I motivi della contesa tra i due Paesi sono annosi: Pechino rivendica buona parte dello Stato indiano dell’Arunachal Pradesh, che i cinesi chiamano Tibet meridionale. Nel 2009, l’esercito indiano – come ha riportato Newsweek in un reportage intitolato “Le paure dell’India” – ha denunciato 270 violazione dei confini da parte delle forze cinesi. A sua volta, l’India chiede la re- stituzione dell’Aksai Chin, un territorio un tempo facente parte del Kashmir, che è stato in parte conquistato dalla Repubblica popolare nella guerra del 1962, e in parte da essa ceduto dal Pakistan. La ferita della sconfitta militare del ’62 brucia ancora.

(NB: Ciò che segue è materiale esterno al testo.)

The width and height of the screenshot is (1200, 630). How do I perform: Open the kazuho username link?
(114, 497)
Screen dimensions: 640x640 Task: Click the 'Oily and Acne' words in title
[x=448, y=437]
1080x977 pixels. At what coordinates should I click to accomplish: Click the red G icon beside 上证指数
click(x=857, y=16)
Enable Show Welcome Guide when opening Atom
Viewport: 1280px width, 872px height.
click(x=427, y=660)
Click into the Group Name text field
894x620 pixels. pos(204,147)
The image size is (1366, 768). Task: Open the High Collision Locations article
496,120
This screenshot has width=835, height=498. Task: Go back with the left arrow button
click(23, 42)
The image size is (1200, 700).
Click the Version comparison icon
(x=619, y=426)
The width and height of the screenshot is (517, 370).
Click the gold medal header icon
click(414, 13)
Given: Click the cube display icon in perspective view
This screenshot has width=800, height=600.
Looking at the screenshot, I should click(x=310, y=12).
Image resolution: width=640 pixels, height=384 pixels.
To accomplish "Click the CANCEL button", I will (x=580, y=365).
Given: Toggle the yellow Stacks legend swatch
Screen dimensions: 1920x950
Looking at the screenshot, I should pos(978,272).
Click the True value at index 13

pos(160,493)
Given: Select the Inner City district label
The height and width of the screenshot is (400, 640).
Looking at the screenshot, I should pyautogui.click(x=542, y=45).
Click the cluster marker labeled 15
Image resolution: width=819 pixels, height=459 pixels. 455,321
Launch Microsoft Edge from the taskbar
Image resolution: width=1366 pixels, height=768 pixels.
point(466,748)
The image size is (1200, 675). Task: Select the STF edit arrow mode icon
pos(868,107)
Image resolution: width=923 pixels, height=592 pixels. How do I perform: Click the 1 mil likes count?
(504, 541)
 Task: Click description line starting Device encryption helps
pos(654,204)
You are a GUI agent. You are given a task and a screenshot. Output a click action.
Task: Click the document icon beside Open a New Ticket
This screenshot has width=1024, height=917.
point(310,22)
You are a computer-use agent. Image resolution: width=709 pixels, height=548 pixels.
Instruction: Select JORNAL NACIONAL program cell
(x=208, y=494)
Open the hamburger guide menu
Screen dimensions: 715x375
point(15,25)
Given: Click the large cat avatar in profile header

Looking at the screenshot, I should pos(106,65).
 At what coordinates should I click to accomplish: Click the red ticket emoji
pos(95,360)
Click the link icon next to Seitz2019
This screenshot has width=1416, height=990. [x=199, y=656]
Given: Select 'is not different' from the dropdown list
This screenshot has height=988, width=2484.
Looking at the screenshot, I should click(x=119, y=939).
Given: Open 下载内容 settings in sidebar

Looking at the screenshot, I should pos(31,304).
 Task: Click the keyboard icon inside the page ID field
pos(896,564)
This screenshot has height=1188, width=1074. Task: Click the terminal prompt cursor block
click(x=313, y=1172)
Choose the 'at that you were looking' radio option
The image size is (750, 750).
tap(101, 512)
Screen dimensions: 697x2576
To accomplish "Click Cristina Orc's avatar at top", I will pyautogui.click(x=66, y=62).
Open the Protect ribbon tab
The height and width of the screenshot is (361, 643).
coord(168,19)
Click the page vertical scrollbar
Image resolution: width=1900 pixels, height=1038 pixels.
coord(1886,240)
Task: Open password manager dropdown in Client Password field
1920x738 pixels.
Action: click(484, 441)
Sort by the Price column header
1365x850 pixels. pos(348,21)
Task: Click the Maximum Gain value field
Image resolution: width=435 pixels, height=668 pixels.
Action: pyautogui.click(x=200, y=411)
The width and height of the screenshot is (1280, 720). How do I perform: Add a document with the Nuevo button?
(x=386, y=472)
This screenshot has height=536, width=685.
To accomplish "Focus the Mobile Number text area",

Il ruolo di Islamabad e di Colombo
Ma non basta. Ad infiammare le relazioni tra i due Paesi è un terzo incomodo: il Pakistan. New Delhi e Islamabad hanno combattuto due guerre (più una terza non dichiarata ufficialmente), si confrontano sul Kashmir, rivaleggiano per estendere la propria influenza in Afghanistan. I rapporti sono sempre più bellicosi. Dopo un faticoso riavvio dei negoziati, l’attentato di Mumbai nel 2008 ha spinto i due vicini sull’orlo di un nuovo conflitto. L’India accusa il Pakistan di essere il regista segreto degli attacchi terroristici e di foraggiare la galassia del terrore che si muove sul suo territorio. Islamabad, a sua volta, accusa New Delhi di fomentare la guerriglia nel Balucistan. A New Delhi nutrono pochi dubbi sul modo in cui agirebbe la Cina – il grande sponsor del nucleare pachistano – in caso di un nuovo conflitto con Islamabad. Ma la rivalità tra i due giganti non è limitata alle questioni aperte del passato. Come sottolineano al Centro Studi internazionale (Cesi), «l’Oceano Indiano è una via di collegamento fondamentale con enormi implicazioni strategiche ». Chi mette le mani sulle rotte attraverso le quali transita un terzo del commercio mondiale, chi si aggiudica il controllo dei porti guadagna una posizione di assoluto vantaggio sull’avversario. Si spiega così il corteggiamento cinese allo Sri Lanka, tradizionalmente vicino all’India. La vittoria militare sulle Tigri tamil sarebbe stata impensabile se Pechino non fosse intervenuta – e massicciamente – a favore di Colombo. A New Delhi parlano di una nuova «colonizzazione ». La Repubblica popolare è il maggior donatore di Colombo, con elargizioni che ammontano a un miliardo di dollari.
La «conquista» del Nepal
L’altra fonte di attrito è il Nepal, il piccolo regno himalayano incastonato tra i due giganti. Anche in questo caso la Cina sta erodendo l’influenza indiana, provocando nuovi malumori. Pechino ha aperto un canale preferenziale con Katmandu, attraverso cui transitano soldi, armi, supporti logistici. Lo scopo è potenziare la polizia di frontiera nepalese e in questo modo “murare” la via di transito che ogni anno consente ai tibetani di entrare e uscire dal Tibet. E i risultati sembrano arrivare: nel 2008, 3mila tibetani avevano attraversato il confine, lo scorso anno il loro numero è precipitato a 600. In questo complesso gioco tattico decisivo sarà il ruolo dell’Ammi- nistrazione Obama. Come notano dal Centro militare di studi strategici (Cemiss), il presidente Usa «sta cercando di evitare che l’apertura totale fatta all’India da Bush faccia saltare gli equilibri regionali», e produca una nuova corsa al nucleare. La recente visita del capo della Casa Bianca in Cina ha irritato non poco New Delhi. Primo perché Obama non ha citato l’India tra le potenze regionali. E peggio, perché ha riconosciuto alla Cina il ruolo di stabilizzatore nella regione, persino per il “vespaio” Kashmir. Un’intromissione insopportabile per New Delhi, cui il presidente Usa dovrà rimediare nella missione che lo porterà entro fine anno ad incontrare il premier Singh.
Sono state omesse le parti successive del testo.